1. I set up the Intel mSATA 80GB SSD (nominal size; 76.29 GB actual) with a 42 GB partition, to leave 34 GB for the hibernation partition that Rapid Start uses to snapshot or copy memory contents. I used Disk Manager to set up a 42 GB GPT partition, leaving 34 GB unformatted for the series of diskpart commands I figured out I would need. Any SSD will do for the snapshot, and you should leave slightly more space in the hibernation partition than you have memory installed on your PC (mine has 32 GB; hence, a 34 GB partition). Interestingly, while the hibernation partition is visible in Disk Management, it is invisible to Windows Explorer (aka “File Explorer” or explorer.exe in Windows 8.*).
2. Next, I fired up diskpart following the instructions in the Intel Rapid Start Technology Guide for UEFI Mode, with special emphasis on the section entitled “Create a Primary Store Partition on a non-OS drive SSD.”
3. I skipped the convert gpt step, because the format I created in diskmgmt.msc was already GPT-formatted (in Step 12). I followed the create partition step as shown, using 34816 as the size of the hibernation partition in megabytes (34 GB * 1024 (megabytes per gigabyte) = 34816).
4. I jumped over into Intel Rapid Storage Technology, clicked the Performance tab, and made sure the acceleration features were enabled (this turns out to be an essential step in the process, though not very well documented).
5. I cut-and-pasted the exact value for the set id command from the documentation, namely “D3BFE2DE-3DAF-11DF-BA40-E3A556D89593” as shown in the Intel User Guide, then exited diskpart as directed.
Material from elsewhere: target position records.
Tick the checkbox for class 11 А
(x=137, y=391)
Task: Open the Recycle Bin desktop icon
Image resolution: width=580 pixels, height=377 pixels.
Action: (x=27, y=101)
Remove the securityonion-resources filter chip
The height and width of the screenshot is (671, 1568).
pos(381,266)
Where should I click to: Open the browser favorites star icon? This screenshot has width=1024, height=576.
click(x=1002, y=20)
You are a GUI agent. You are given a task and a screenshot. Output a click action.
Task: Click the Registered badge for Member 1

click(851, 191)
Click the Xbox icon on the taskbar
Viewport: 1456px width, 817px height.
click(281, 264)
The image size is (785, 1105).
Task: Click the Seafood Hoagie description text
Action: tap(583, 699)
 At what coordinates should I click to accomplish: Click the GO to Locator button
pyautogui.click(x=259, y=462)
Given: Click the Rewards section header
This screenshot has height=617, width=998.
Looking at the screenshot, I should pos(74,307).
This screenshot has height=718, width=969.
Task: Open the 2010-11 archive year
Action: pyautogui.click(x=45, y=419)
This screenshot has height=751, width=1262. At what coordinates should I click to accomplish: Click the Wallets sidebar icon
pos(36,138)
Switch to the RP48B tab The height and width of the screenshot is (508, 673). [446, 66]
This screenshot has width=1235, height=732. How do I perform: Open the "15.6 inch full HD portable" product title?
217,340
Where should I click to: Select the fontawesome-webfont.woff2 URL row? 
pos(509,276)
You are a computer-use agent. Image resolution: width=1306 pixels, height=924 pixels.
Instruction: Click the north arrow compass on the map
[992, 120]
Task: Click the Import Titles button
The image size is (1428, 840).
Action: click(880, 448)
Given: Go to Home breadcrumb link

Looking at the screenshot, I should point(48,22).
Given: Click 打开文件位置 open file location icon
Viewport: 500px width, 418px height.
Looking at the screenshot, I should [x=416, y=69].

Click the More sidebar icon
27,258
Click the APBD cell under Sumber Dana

6. Before you can get the Intel Rapid Start installer to work, you need to reboot the PC. After that, provided your chipset (Intel 8-series chipsets or better, with spotty 7-series coverage) and setup are copascetic, the program should install nicely and do its thing. One more observation: I had to reboot my machine two more times after installing Rapid Start to start observing the effects that the software promises — that is, a more rapid start. Apparently, it takes two reboots before the hibernation file gets set up and starts working properly, so be patient, please!
My PC now boots to the login prompt in under 10 seconds, which is at least 10 seconds faster than it used to boot before installing the Rapid Start stuff. Is it worth it? The real answer is that it depends on how often you reboot your PC. I mess around with mine all the time, so I think it’s worth giving up 34 GB of SSD space for this purpose. If you don’t reboot often, or you don’t have the SSD space to spare, you may not feel the same way.
But now, at least, I’ve figured out how to install and use Rapid Start on a home-brew PC, and I’ve got a RAID-based disk setup going for this UEFI Windows 8.1 install. The machine currently clocks at 8.1 in the WinAero version of WEI (Windows Experience Index, with the Intel 530 SSD the slowest link in the collection of subsystems measured) so I can’t be too unhappy with the results. By a slim margin (8.10 to 8.05 for my other desktop’s SSD), it’s now the fastest system I’ve got.